WHASTINGTON Gli Stati Uniti accusano Apple di aver mantenuto il monopolio nel settore degli smartphone, soffocando la concorrenza e limitando la scelta dei consumatori. E lo fanno con una causa per violazione delle leggi antitrust che rappresenta l’ultimo affondo in ordine temporale dell’amministrazione Biden contro il dominio di Big Tech.
Nell’azione legale il Dipartimento di Giustizia e i procuratori generali di 16 Stati americani prendono di mira l’ecosistema dell’iPhone, da decenni il motore della crescita di Apple. Cupertino è «una delle società che vale di più al mondo»: il suo utile netto «supera il pil di più di 100 paesi» in gran parte grazie all’iPhone, ha detto il ministro della Giustizia Merrick Garland, accusando Apple di aver mantenuto il monopolio «non perché ha prodotto una tecnologia superiore, ma perché ha limitato e utilizzato tattiche di esclusione» nei confronti della concorrenza. «I consumatori non dovrebbero pagare prezzi più alti perché le società violano le leggi antitrust», ha osservato ancora Garland, mettendo l’accento sulle barriere introdotte da Cupertino per rendere difficile ai suoi clienti l’uscita dal suo ecosistema.

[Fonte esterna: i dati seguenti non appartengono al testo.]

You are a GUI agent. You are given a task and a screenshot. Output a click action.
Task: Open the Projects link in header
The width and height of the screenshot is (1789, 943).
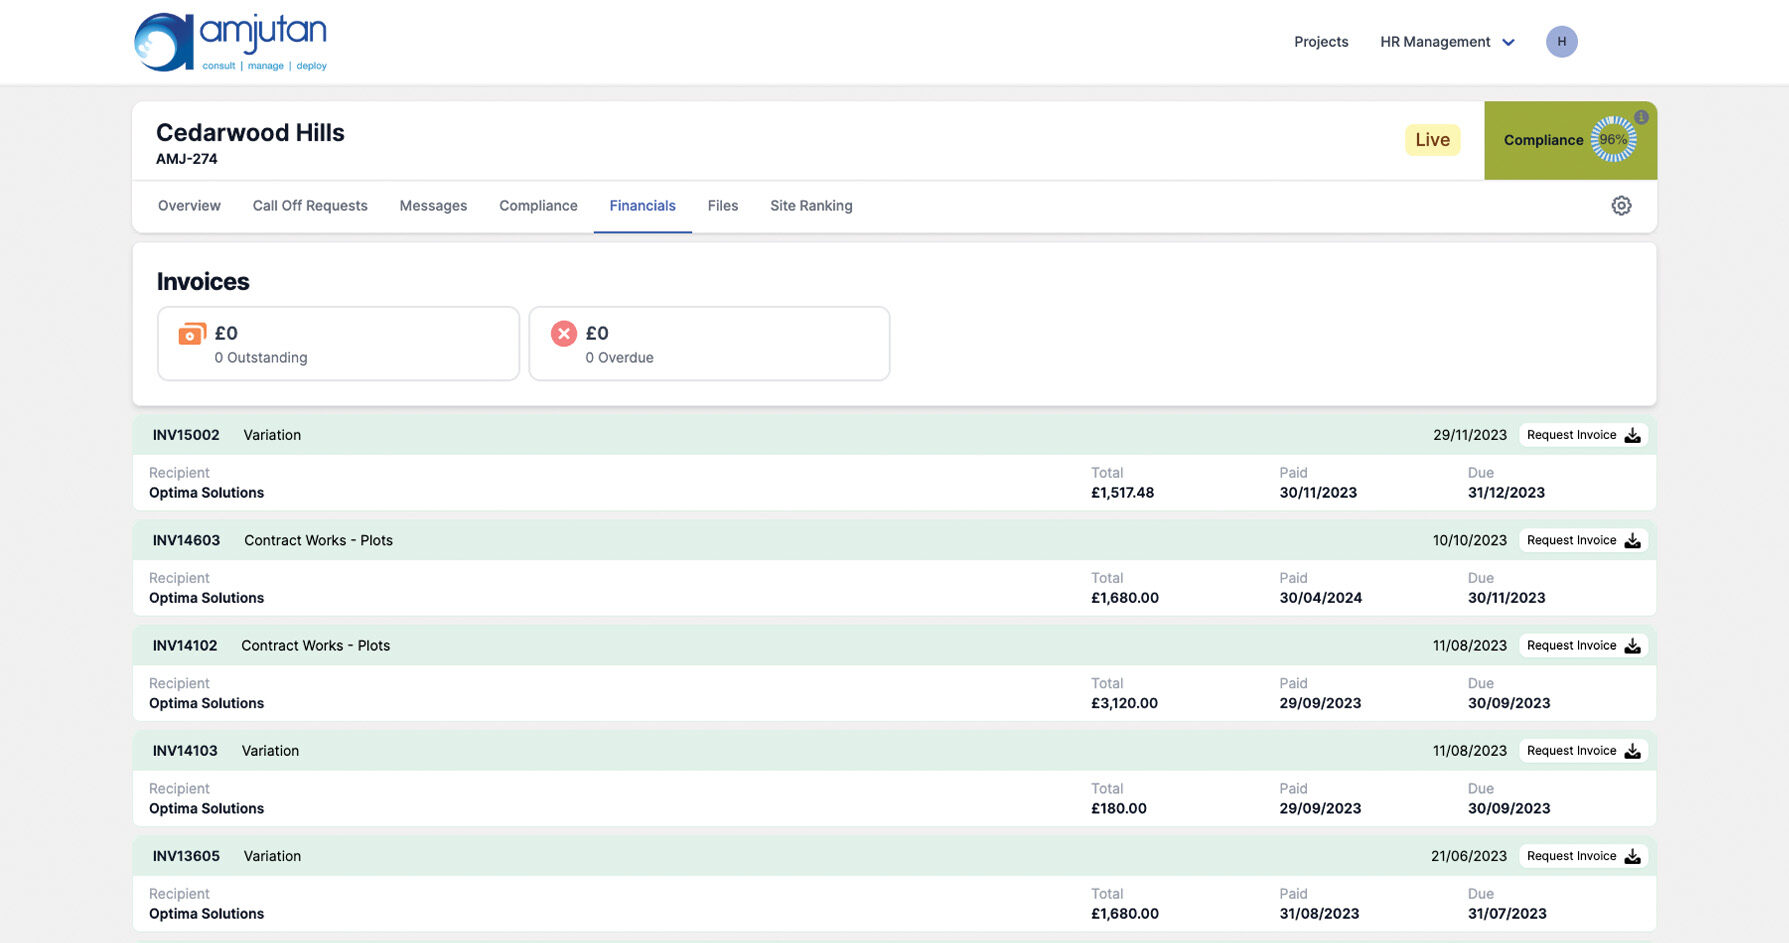[x=1321, y=42]
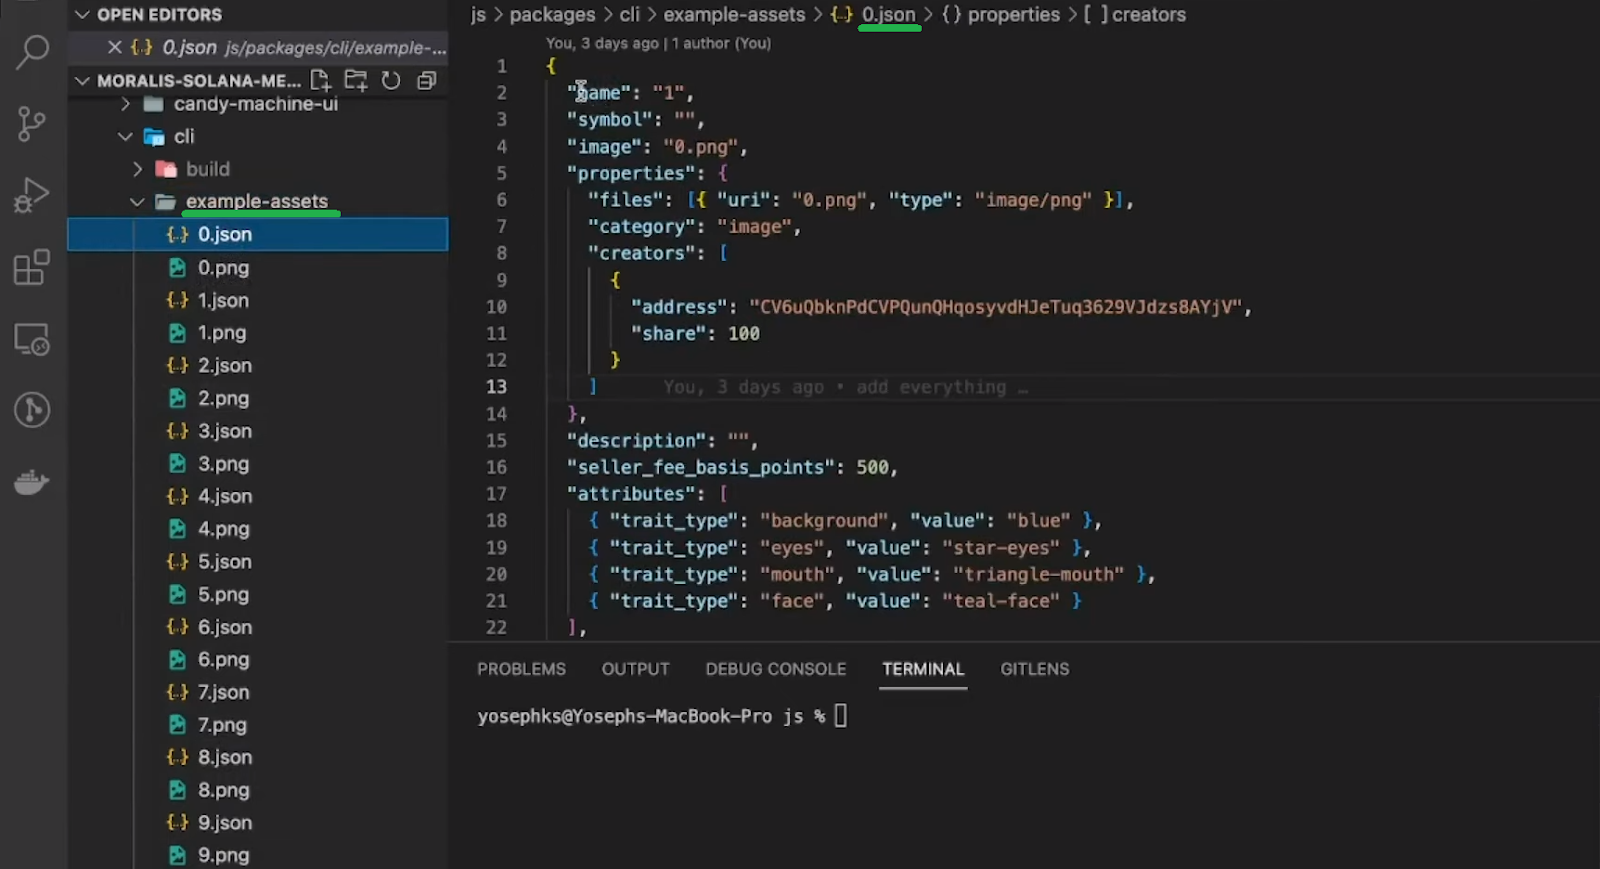
Task: Switch to the Problems tab
Action: 521,669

Apple ha respinto seccamente le accuse e bollato l’azione legale come «sbagliata». «Questa causa minaccia chi siamo e il principio che distingue i nostri prodotti in un mercato fortemente competitivo», ha spiegato Cupertino, precisando che se la causa avrà successo metterà «in pericolo la nostra capacità di creare la tecnologia che la gente si attende da Apple» e creerà un «precedente pericoloso», concedendo al governo «il potere di esercitare un ruolo pesante nella progettazione della tecnologia per le persone. Riteniamo che la causa sia sbagliata nei fatti e nella legge e ci difenderemo».
Parole che non bastano a rassicurare chi teme gli effetti dell’azione legale sui ricavi dai servizi di Apple, un’area che fattura 85 miliardi di dollari l’anno, e soprattutto sui possibili rimedi che le autorità potrebbe prendere, fra i quali – ipotizzano alcuni osservatori – uno spezzatino. Preoccupazioni che affondano i titoli di Cupertino a Wall Street (arrivati a perdere oltre il 3%) in una seduta record per i listini americani, proprio mentre l’amministratore delegato Tim Cook è in Cina per sostenere Apple in uno dei suoi mercati più importanti.
Il Dipartimento di Giustizia ha iniziato a indagare su Apple nel 2019 e ha optato per presentare un caso più ampio e ambizioso rispetto alle accuse mosse da altre autorità di regolamentazione contro la società. Invece di concentrarsi solo sull’App Store, il Dipartimento di giustizia ha preso di mira l’intero ecosistema di prodotti e servizi Apple. Nell’azione legale le autorità infatti puntano il dito sulle restrizioni imposte agli sviluppatori, ai videogiochi e all’offerta di applicazioni in grado di competere con i prodotti Apple come il ‘digital wallet’ .
Criticate anche le difficoltà di chi ha un iPhone a messaggiare con chi ha altri smartphone, come ad esempio quelli che girano sul sistema operativo Android di Google. Ma anche le difficoltà di far funzionare un iPhone con uno smartwatch che non è l’Apple Watch. Cupertino, ha sottolineato ancora l’accusa, ha anche prevenuto lo sviluppo delle cosiddette ‘super app’ per mantenere gli utilizzatori dell’iPhone nell’ecosistema Apple: consentire le super-app avrebbe voluto dire “aprire la porte ai barbari”, ha detto il Dipartimento di Giustizia citando un’email di un manager di Apple.
Cupertino non è comunque l’unica nel mirino della autorità americane, anche se diversi osservatori hanno già definito il suo caso antitrust come uno dei più significativi nella storia statunitense, insieme a quelli contro At&t, Standard Oil e Microsoft. Il Dipartimento di Giustizia ha infatti fatto causa lo scorso anno a Google per monopolio nel mercato della pubblicità digitale. La Federal Trade Commission invece ha accusato Amazon di usare il suo monopolio per far pagare di più i consumati e sfruttare chi vende sulla piattaforma.